There’s a problem with big events and the surrounding books that tends to crop up. Instead of being structured like regular stories, events are usually structured around big moments, like “Civil War” going for, in the words of Mark Millar, a ‘fanboy orgasm’ with each issue. That means two things: supporting comics have a lot of gaps that they can fill in and certain characters have little to be expanded upon because of the demands of those big moments. Take Tony Stark for instance; in “Fear Itself” #4, he fell off the wagon, offering his sobriety up as a sacrifice to gain the attention of Odin and, here, in “Invincible Iron Man” #506, the reason for that is revealed. And not much else.
If Marvel’s teasers are to be believed, a group of heroes called the Mighty will turn up in “Fear Itself” to stand against the Serpent’s Worthy. Using that knowledge, it’s easy to see why this issue of “Invincible Iron Man” doesn’t seem to go anywhere. Stark makes his sacrifice and Odin takes him to the Dwarves that make weapons for Asgard, like Thor’s hammer, so Stark can make weapons for his fellow heroes to use against the forces of the Serpent. But, since the Mighty haven’t appeared yet, Stark can’t exactly make the weapons yet or give them to the heroes yet, can he? That leaves a comic that’s nothing more than a very short, very direct plot point (Stark enlists Dwarves to make weapons) and stretches it out to a full issue.
Stark working with the Dwarves could have been interesting and a journey to be enjoyed with no mind of the endpoint were it not for Matt Fraction’s decision to fill the Dwarves’ speech patterns with as may swear words as possible. Except, this isn’t a ‘mature readers’ comic, so all of the swearing is censored out using runes. That’s a clever way to avoid using the random symbols that comics often use and would work quite well if done in moderation. Instead, writing this comic like it was a lost episode of “Deadwood” makes reading the Dwarves’ dialogue tedious. What starts as a smart variation on censorship in comics quickly becomes a lame gimmick.
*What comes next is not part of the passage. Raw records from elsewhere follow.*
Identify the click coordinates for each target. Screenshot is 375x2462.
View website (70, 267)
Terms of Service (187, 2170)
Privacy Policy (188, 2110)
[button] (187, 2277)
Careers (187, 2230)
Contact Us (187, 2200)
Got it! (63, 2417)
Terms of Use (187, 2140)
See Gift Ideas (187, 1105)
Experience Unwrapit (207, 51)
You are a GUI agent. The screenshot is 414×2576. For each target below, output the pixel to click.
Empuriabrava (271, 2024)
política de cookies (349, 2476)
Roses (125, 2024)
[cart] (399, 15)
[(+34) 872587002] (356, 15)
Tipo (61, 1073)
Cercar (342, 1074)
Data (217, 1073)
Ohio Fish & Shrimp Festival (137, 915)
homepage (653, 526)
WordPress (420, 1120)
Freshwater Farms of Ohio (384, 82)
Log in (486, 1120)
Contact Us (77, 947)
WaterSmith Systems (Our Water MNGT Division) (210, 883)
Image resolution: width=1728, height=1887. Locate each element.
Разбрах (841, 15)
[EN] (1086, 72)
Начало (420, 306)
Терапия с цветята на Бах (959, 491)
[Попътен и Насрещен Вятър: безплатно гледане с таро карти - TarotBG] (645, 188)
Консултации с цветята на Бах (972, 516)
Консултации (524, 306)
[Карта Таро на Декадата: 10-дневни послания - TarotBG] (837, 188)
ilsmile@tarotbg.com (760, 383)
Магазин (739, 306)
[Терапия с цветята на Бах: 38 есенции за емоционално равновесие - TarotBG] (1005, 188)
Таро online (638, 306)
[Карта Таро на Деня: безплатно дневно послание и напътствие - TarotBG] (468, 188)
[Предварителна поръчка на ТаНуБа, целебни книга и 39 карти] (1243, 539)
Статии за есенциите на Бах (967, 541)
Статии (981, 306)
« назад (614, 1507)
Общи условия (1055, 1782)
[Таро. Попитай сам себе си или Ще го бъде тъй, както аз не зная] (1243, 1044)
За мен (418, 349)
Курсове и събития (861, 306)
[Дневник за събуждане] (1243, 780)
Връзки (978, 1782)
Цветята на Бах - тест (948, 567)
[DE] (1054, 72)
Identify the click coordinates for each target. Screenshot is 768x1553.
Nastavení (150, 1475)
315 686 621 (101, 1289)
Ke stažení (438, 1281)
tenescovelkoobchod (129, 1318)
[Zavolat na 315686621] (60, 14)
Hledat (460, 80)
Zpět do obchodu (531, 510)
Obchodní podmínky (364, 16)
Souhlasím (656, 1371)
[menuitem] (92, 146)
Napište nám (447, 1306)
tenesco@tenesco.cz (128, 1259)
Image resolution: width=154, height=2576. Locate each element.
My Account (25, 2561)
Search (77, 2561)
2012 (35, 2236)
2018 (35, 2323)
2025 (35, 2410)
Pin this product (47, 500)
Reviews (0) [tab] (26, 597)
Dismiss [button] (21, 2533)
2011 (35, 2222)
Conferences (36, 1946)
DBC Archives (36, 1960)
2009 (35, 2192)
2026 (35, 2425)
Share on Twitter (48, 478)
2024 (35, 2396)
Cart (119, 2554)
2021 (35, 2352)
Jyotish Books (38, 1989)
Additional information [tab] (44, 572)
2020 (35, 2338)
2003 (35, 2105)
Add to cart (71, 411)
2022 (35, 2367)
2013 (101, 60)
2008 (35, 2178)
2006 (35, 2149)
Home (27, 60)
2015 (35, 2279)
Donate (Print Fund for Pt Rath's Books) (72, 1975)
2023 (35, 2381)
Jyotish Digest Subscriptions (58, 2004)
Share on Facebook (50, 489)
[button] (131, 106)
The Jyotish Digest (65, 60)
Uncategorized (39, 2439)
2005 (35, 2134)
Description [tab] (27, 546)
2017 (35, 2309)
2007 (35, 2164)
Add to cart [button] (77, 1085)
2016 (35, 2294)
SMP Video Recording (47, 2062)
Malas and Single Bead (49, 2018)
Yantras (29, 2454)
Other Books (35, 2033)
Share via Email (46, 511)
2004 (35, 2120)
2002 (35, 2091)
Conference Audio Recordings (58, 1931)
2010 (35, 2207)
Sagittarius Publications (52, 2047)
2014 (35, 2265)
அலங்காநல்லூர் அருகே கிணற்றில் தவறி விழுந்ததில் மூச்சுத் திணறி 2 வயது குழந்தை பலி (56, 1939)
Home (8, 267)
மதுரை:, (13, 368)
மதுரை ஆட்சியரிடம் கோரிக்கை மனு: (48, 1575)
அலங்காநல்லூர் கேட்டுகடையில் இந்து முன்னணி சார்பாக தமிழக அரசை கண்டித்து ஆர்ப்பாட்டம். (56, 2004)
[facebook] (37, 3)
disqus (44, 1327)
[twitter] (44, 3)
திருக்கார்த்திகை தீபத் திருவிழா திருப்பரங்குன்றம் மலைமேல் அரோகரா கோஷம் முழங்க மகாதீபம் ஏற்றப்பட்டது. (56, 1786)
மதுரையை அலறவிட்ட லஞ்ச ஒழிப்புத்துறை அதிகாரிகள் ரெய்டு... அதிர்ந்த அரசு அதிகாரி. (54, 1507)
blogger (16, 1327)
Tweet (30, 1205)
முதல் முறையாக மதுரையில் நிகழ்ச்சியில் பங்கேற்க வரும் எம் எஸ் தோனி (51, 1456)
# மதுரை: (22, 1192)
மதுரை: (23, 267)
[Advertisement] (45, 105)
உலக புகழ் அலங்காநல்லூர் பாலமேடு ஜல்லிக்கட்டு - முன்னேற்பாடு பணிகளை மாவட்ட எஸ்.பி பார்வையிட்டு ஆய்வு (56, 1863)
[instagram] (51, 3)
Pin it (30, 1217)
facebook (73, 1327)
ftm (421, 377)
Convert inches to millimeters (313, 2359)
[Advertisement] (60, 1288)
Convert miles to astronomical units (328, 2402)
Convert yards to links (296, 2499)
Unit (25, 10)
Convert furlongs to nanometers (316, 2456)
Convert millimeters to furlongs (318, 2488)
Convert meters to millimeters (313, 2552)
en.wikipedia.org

The issue has its bright spot in Pepper’s struggle with her obligation to the world during this crisis. She’s bristled against using her armor like other heroes, not wanting to engage in violent conflict, but also knows that, if she can help, she has an obligation to do so. However, so little time is spent with her that the subplot doesn’t get the room it needs to breathe. By placing such a large focus on Stark’s interactions with the Dwarves despite those interactions going nowhere, Fraction misses out on a better way to expand upon the events of “Fear Itself.”
The role of tie-in books during events is a tricky one. Some are left with large gaps that can be filled, while others are constrained by the mechanics of the event. What’s sadder is when there’s the potential in a comic to fill some of those big gaps and, instead, it spends an issue mostly treading water, running out the clock until it’s able to pull the trigger on a ‘big moment.’